Figure 4.8 – Danger zone in Edge Impulse

Edge Impulse will ask you twice if you are sure about this action because the data shuffling is irreversible.

You should now have 80% of the samples assigned to the training/validation set and 20% to the test one.

Extracting MFCC features from audio samples

When building an ML application with Edge Impulse, the impulse is responsible for all of the data processing, such as feature extraction and model inference.

In this recipe, we will see how to design an impulse to extract MFCC features from the audio samples.

Getting ready

Let's start this recipe by discussing what an impulse is and examining the MFCC features used for our KWS application.

In Edge Impulse, an impulse is responsible for data processing and consists of two computational blocks, mainly the following:

  • Processing block: This is the preliminary step in any ML application, and it aims to prepare the data for the ML algorithm.
  • Learning block: This is the block that implements the ML solution, which aims to learn patterns from the data provided by the processing block.

The processing block determines the ML effectiveness since the raw input data is often not suitable for feeding the model directly. For example, the input signal could be noisy or have irrelevant and redundant information for training the model, just to name a few scenarios.

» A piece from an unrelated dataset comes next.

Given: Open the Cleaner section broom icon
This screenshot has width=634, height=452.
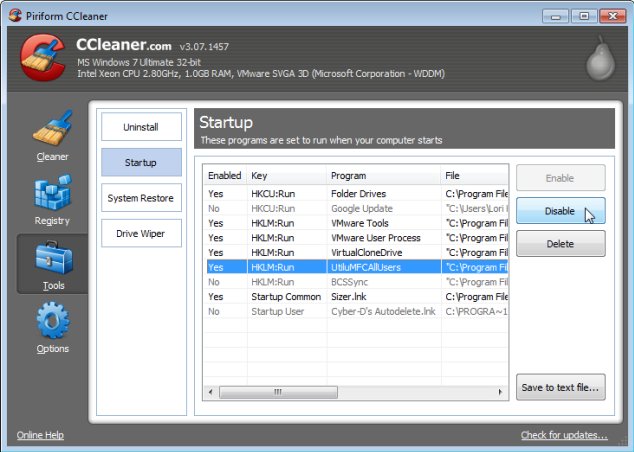Looking at the screenshot, I should (52, 130).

Therefore, Edge Impulse offers several pre-built processing functions, including the possibility to have custom ones.

In our case, we will use the MFCC feature extraction processing block, and the following subsections will help us learn more about this.

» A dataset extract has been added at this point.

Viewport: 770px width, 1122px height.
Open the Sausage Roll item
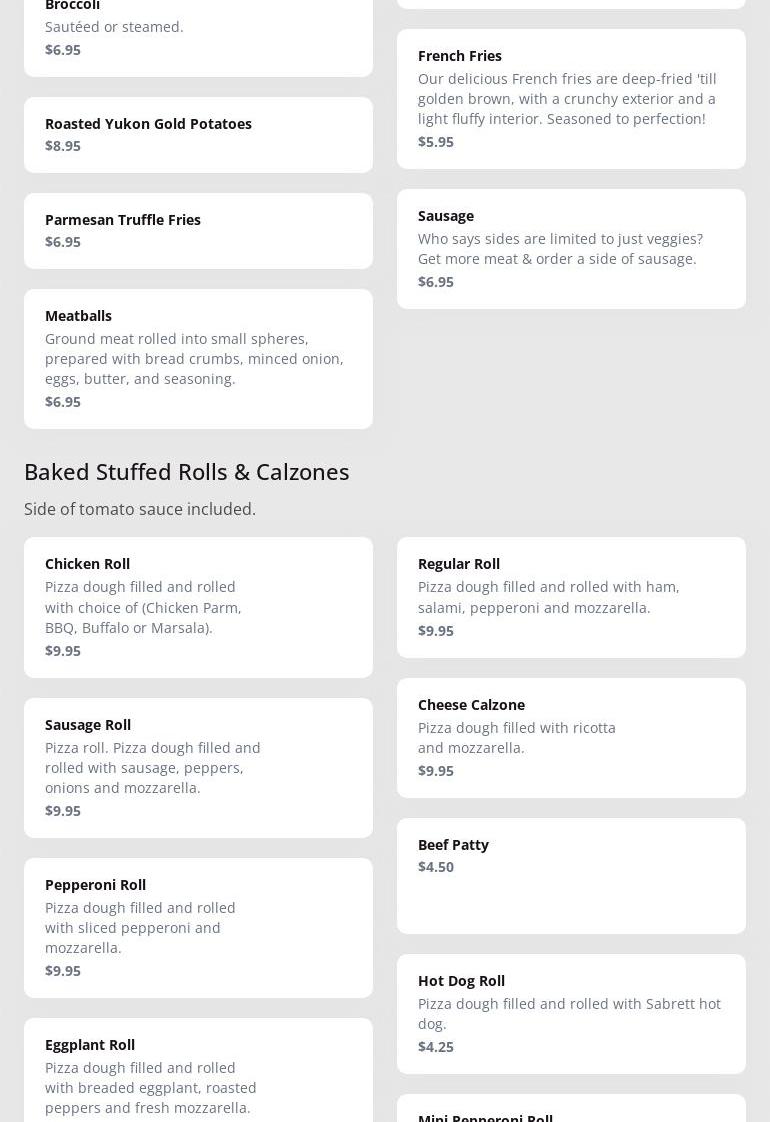coord(198,768)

Analyzing audio in the frequency domain

In contrast to vision applications where convolutional NNs (CNNs) can make feature extraction part of the learning process, typical speech recognition models do not perform well with raw audio data. Therefore, feature extraction is required and needs to be part of the processing block.

We know from physics that sound is the vibration of air molecules that propagates as a wave. For example, if we played a pure single tone, the microphone would record a sine signal:

Figure 4.9 – Sine waveform

Figure 4.9 – Sine waveform

Although the sounds in nature are far from pure, every sound can be expressed as the sum of sine waves at different frequencies and amplitudes.

Since a frequency and amplitude characterize sine waves, we commonly represent the components in the frequency domain through the power spectrum:

Figure 4.10 – Representation of a signal in the frequency domain

Figure 4.10 – Representation of a signal in the frequency domain

The power spectrum reports the frequency on the horizontal axis and the power (S) associated with each component on the vertical axis.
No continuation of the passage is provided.